RECORDS SUPPLIED START
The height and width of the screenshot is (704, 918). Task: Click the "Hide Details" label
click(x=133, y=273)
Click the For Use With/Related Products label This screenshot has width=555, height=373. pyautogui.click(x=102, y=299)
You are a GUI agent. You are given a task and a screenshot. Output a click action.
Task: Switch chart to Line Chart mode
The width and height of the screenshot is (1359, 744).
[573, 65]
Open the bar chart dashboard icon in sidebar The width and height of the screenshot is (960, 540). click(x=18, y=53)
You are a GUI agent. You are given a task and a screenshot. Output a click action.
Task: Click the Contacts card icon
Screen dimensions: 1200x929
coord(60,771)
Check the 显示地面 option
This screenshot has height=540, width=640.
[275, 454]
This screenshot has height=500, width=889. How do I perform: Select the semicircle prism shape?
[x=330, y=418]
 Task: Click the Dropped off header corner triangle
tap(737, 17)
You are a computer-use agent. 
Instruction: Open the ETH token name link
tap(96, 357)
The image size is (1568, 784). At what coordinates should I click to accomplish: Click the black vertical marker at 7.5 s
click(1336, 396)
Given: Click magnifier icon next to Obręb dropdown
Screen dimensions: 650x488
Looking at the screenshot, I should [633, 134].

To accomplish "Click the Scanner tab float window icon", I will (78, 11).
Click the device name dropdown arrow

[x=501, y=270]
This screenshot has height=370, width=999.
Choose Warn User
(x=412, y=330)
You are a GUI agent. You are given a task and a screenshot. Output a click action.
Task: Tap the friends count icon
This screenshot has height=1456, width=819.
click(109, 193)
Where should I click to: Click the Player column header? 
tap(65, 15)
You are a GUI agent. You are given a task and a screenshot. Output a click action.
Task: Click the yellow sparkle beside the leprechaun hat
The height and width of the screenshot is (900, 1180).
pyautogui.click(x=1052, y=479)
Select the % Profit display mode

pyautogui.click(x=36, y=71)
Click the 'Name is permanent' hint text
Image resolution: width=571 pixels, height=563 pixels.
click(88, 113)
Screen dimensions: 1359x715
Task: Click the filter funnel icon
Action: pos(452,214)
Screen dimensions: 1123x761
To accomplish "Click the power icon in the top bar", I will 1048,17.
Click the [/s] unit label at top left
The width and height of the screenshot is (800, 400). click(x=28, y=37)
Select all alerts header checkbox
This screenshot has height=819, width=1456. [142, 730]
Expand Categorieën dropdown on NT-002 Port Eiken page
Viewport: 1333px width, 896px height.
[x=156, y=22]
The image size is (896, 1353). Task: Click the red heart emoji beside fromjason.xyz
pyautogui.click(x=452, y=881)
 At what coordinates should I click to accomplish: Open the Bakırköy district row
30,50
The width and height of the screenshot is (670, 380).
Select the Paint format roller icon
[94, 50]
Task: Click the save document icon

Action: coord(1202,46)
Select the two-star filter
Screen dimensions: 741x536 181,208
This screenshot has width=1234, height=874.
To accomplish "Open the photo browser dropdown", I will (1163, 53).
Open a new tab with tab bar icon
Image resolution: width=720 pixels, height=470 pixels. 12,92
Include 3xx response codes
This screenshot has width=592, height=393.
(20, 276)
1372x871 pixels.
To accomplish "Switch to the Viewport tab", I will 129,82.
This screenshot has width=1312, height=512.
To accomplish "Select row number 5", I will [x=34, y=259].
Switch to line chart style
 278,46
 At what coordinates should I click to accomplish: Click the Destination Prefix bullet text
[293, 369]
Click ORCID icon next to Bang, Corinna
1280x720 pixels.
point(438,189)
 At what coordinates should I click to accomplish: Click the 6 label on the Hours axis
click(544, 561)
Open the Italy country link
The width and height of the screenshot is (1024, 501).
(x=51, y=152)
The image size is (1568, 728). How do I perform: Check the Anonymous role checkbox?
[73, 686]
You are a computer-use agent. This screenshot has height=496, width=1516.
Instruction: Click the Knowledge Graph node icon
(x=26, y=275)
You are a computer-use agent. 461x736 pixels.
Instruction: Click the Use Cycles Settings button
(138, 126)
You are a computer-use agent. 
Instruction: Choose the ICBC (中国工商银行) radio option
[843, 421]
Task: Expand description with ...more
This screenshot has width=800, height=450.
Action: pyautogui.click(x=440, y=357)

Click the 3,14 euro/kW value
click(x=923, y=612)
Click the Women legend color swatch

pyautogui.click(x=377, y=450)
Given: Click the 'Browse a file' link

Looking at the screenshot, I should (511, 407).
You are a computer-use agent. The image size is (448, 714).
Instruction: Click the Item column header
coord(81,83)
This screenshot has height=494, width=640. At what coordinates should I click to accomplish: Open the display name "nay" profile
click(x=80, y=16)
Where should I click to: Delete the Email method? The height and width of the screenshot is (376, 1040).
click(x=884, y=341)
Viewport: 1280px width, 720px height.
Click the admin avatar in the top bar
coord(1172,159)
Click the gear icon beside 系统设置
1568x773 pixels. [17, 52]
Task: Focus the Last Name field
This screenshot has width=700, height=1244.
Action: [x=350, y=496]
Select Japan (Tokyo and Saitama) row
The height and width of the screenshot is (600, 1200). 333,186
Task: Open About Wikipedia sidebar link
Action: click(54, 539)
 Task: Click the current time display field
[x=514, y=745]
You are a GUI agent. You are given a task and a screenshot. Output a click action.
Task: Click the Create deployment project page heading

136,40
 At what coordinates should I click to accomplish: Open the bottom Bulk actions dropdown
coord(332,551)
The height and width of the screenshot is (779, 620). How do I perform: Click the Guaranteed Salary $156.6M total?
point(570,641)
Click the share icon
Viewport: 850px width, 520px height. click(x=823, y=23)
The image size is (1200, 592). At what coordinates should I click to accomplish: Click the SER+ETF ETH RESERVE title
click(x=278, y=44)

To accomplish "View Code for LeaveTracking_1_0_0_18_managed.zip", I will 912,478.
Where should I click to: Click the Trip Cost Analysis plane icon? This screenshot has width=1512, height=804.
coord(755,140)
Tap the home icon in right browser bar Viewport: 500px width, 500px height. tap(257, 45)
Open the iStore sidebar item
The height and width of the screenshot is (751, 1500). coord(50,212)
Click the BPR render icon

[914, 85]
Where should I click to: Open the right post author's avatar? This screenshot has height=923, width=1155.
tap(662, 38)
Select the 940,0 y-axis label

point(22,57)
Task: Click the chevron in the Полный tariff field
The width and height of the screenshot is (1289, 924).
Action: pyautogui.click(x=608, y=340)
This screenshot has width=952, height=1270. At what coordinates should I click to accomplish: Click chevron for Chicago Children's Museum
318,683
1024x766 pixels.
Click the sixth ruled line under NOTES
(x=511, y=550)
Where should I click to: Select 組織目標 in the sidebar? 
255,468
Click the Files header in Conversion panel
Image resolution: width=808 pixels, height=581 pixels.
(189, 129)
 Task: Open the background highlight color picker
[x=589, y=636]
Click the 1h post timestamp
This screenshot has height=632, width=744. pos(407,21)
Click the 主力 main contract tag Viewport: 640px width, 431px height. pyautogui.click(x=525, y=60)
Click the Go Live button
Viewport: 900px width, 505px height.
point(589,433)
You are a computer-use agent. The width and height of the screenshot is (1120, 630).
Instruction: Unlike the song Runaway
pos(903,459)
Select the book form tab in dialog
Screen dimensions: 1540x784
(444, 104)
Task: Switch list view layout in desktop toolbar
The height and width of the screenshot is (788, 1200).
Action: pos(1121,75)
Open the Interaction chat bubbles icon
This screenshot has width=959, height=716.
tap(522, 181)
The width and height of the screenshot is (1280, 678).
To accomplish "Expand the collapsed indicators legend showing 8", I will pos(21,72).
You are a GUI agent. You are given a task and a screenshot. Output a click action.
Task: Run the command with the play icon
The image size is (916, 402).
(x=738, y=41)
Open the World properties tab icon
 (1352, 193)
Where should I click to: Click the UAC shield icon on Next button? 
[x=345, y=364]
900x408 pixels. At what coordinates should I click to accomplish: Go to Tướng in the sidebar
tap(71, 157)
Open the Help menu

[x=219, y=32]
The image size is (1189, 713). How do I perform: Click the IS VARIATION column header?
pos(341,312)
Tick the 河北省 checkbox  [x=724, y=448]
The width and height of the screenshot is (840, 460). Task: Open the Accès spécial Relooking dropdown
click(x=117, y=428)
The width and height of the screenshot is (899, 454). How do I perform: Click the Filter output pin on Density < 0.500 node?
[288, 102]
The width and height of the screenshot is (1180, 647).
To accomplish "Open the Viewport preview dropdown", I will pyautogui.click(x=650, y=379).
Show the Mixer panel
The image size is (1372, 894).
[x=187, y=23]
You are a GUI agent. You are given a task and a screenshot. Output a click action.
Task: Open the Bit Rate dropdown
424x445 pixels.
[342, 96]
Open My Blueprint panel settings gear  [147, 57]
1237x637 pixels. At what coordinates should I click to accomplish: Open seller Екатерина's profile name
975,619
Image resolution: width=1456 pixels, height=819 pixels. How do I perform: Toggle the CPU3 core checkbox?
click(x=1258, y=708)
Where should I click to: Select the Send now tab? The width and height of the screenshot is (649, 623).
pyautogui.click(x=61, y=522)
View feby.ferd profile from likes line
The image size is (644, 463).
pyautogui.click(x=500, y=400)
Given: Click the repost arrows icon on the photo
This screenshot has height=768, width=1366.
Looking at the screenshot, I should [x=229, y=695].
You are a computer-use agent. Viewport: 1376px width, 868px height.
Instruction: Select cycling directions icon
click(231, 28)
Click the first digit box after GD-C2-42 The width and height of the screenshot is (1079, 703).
RECORDS SUPPLIED END
WHAT IS BEING ASKED
How many lines of the records contain "browser"? Answer with the number only.

EXERCISE SOLUTION
2